Technical information
- Licensing authority: FCC
- Facility ID: 92877
- Class: A
- ERP: 360 watts
- HAAT: 304 feet (93 m)
- Transmitter coordinates: 40°43′36″N 82°36′59″W﻿ / ﻿40.72667°N 82.61639°W

Links
- Public license information: Public file; LMS;
- Webcast: Listen live
- Website: annunciationradio.com

= WFOT =

WFOT (89.5 FM) is a non-commercial radio station licensed to Lexington, Ohio, featuring a Catholicm–based format as a repeater station in the Annunciation Radio network. Owned by Our Lady of Guadalupe Radio, Inc. (d/b/a Annunciation Radio), the station serves the Mansfield, Ashland and Mount Vernon areas as an affiliate of EWTN Radio and Ave Maria Radio. In addition to a standard analog transmission, WFOT's programming is available online.

==History==
WFOT began in February 2007 as a near-simulcast of WVKO in Columbus from 2007 to 2011 and then WVSG in Columbus from 2011 until July 2013 when it was part of St. Gabriel Radio. St. Gabriel Radio began broadcasting in 2005 on the former WUCO (now WDLR) in Marysville, Ohio until 2010. Though WUCO was the first to air Catholic programming for the Columbus Diocese, this made WFOT the second such station in that diocese.
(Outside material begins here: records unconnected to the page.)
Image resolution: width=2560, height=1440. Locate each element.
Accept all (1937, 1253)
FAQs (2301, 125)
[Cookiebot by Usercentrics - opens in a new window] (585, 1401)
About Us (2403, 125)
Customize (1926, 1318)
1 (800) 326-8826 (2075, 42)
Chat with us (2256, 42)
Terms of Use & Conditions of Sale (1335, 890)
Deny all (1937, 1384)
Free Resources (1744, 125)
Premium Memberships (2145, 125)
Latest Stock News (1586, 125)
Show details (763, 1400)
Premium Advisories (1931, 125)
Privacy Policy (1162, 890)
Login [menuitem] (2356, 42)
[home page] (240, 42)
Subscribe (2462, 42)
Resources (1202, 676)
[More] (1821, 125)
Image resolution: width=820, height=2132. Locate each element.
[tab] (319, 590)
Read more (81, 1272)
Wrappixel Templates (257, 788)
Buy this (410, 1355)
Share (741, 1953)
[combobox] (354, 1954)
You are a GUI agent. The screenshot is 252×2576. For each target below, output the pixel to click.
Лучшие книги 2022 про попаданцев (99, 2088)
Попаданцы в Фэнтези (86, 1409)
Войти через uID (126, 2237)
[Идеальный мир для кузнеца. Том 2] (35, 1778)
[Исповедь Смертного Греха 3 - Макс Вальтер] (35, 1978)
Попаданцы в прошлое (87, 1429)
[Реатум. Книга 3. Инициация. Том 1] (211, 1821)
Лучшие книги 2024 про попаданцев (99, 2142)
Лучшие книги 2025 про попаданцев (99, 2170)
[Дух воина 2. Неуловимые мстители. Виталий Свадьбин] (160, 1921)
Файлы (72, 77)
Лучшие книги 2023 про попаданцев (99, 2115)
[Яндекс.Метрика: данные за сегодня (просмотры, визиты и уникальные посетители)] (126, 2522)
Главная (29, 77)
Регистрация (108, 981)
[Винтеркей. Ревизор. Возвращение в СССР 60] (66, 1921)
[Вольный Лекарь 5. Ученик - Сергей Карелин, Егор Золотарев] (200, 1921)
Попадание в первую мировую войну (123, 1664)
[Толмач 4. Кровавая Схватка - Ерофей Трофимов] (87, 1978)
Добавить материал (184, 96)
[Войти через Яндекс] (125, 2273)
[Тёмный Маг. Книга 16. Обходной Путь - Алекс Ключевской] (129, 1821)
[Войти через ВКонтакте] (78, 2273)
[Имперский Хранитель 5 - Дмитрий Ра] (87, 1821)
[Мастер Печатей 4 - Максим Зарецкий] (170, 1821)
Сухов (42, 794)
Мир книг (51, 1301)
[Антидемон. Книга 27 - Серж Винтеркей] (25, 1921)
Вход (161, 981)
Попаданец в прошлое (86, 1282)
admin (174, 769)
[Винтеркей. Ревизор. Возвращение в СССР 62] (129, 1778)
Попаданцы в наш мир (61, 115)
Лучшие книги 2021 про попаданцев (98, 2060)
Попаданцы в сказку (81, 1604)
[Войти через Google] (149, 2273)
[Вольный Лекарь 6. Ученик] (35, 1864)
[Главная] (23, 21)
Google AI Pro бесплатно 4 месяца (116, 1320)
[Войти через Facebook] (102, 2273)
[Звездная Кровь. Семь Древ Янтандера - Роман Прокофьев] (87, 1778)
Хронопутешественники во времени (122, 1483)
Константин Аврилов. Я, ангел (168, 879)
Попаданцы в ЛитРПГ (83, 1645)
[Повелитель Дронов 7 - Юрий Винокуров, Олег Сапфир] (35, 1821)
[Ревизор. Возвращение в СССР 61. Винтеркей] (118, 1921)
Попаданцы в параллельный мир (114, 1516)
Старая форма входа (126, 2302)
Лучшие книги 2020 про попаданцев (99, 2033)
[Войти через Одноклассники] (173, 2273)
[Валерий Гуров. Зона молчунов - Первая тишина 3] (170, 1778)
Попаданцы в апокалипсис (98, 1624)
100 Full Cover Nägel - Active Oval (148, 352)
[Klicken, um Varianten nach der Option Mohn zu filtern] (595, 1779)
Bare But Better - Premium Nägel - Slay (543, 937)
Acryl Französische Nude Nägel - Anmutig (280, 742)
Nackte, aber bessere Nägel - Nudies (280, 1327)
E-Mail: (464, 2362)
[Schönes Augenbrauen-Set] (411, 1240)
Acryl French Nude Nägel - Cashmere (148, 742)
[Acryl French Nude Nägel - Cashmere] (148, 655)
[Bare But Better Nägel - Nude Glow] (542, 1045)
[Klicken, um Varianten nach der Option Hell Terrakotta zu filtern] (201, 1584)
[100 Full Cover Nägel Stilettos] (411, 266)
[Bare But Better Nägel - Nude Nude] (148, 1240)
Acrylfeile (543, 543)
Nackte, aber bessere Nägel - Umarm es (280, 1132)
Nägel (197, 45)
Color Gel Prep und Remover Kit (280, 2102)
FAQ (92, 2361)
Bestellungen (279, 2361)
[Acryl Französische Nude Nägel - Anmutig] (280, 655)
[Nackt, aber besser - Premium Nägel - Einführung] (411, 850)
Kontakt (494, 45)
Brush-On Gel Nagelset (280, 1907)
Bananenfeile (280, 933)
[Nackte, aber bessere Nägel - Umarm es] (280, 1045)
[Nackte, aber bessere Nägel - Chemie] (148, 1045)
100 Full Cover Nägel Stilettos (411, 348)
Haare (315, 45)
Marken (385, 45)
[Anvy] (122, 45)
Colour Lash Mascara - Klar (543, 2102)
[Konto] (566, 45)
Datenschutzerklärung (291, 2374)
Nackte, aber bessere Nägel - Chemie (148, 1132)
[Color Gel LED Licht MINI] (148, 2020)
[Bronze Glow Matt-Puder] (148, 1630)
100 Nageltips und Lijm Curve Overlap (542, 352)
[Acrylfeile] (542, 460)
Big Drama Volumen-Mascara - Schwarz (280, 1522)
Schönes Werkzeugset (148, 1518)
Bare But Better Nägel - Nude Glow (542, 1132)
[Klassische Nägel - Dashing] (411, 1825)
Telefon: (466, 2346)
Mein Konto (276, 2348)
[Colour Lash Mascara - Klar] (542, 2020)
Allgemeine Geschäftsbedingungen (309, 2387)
In June 2013 Annunciation Radio purchased WFOT which on July 11, 2013 at 3:00 pm, programming transitioned from St. Gabriel Radio to Annunciation Radio. Sale and transfer of license of WFOT was granted by the FCC on June 24, 2013, thus making WFOT the fifth full-time Catholic station in the Toledo Diocese and the third station in Annunciation's regional network.